One of my favorite meals in Madison was at Harvest. Located in the downtown isthmus on Capitol Square, it presents itself with crisp earth tones and white linen table cloths. Wall art is simple but eye catching, an oversized vintage Lillet poster presides on one, while smaller black and white photographs are precisely placed on the opposite. It's upscale, while the vibe remains intimate and relaxed. It's the type of place you want to linger over a meal beginning with a strong apertif - try a Marquette & Joliet ($9) made with local Death's Door Gin, fresh lemon, angostura bitters, and house bubbly.
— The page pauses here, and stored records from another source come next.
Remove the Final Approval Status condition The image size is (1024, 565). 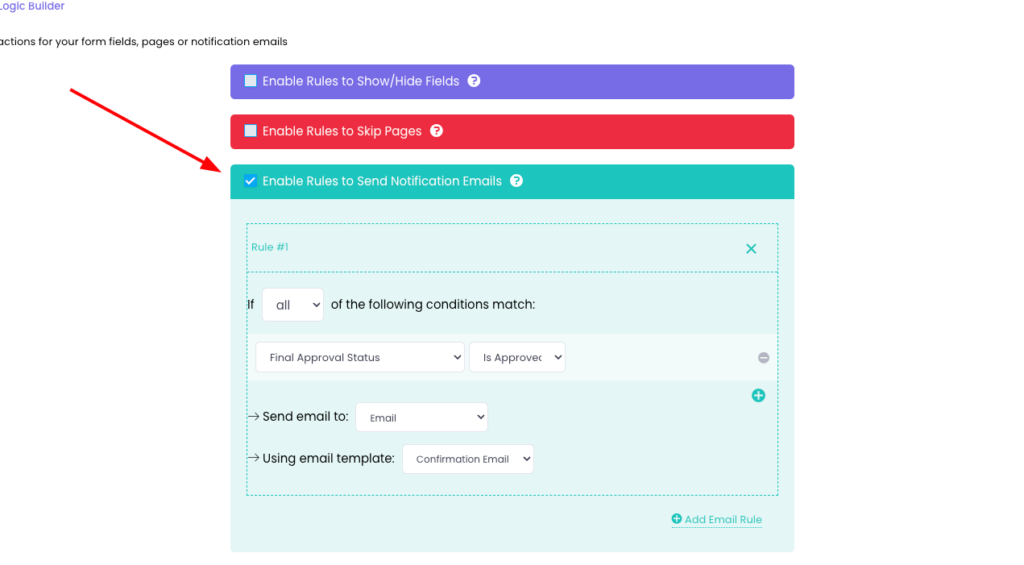763,357
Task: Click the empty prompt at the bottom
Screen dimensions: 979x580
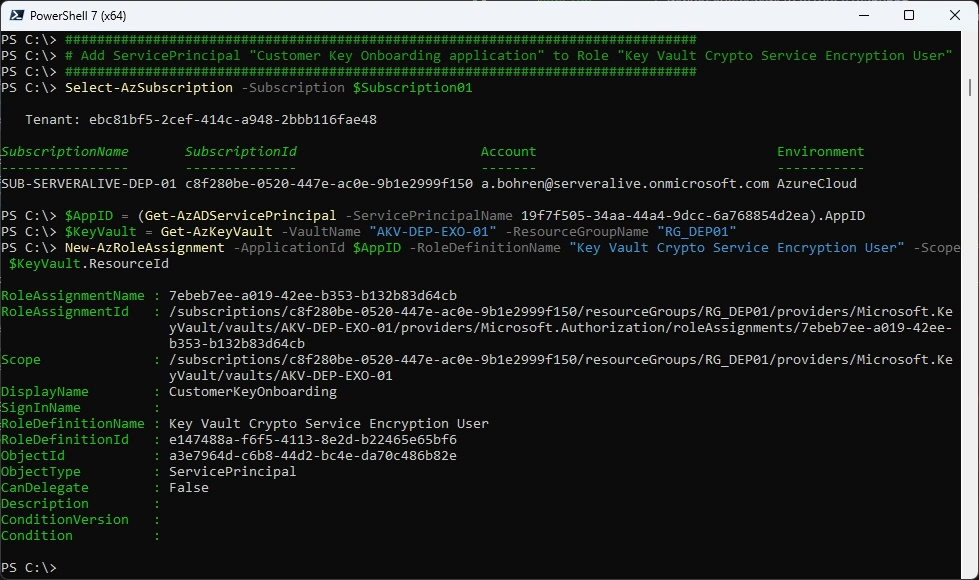Action: click(29, 568)
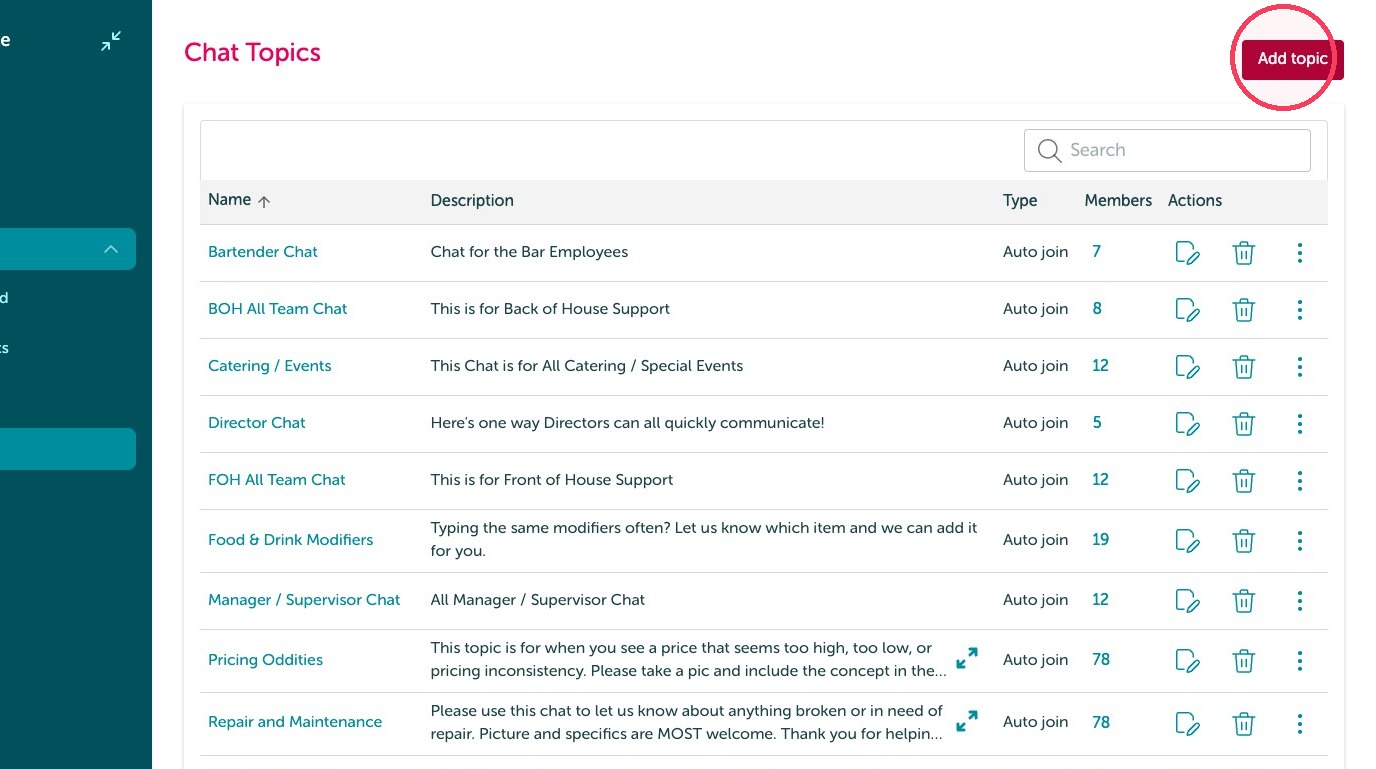Sort the table by Name column
This screenshot has height=769, width=1376.
239,200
Specialty cocktails keep the pace, when I inquired with the waitress as to how the Vesper Rouge ($9) was she replied "strong", and explained that it was inspired by James Bond's cocktail of choice in Casino Royal and Quantam Solace, combining two parts extra dry gin with one part vodka and Lillet Rouge (it's Blanc in the Bond movies) with a lemon twist. Another local, small batch distiller, Yahara Bay, supplied the gin and vodka for this one.
I was here with a
large group (nine of us) and that worked out well; our waitress had a
good knowledge of the menu items, the evening was set at the perfect
pace, and everyone's dishes elicited high praise. An amuse bouche of mushroom and butternut squash soup was a delicate sip balancing the earthiness of one vegetable with the sweetness of the other. Rolls are served hot with soft butter. (There really is something special about the butter out there. It never fails to be really good anywhere you go.)
My first course was a memorable Duck Confit ($9), served with pickled plums, frisee, fennel and a five-spice plum puree. The pickled plums stood out, sweet and juicy, they added a dynamic counterpoint to the tender pieces of duck . I also tried the Pan Roasted Sea Scallops ($14) - some of the biggest, meatiest scallops I've seen, cooked perfectly to boot, topped with toasted pistachio and sitting in a vibrant green puree of herbs and brown butter, alongside concord grapes.
For my main course, the house made Pumpernickle Gnocchi ($19) was an exciting twist on your typical potato version. They were slightly grainy in texture, and super fluffy. Tiny cubes of butternut squash, pickled cranberries and an apple-caraway jus emphasize the fall season and compliment the gnocchi well.
The dessert menu is worth checking out. I sipped on Holz's Apple Crisp Liqueur ($8) (also produced by Yahara Bay Distillery) while sampling bites of the Carrot Cake ($8) with cream cheese ice cream, toasted walnuts and carrot caramel and the PB & J ($8) consisting of chocolate miso pound cake, hickory nut mousse and grape gelee. Carrot cake was the sure winner, the miso cake was dry and probably the only dish this evening that didn't make fans.
The choice to dine at Harvest was a good one. They succeed at elegantly preparing dishes and drinks using the finest seasonal and local ingredients, and while this is nothing new, it's still worth mentioning, they're doing it right. Have dinner here and you will certainly not be disappointed.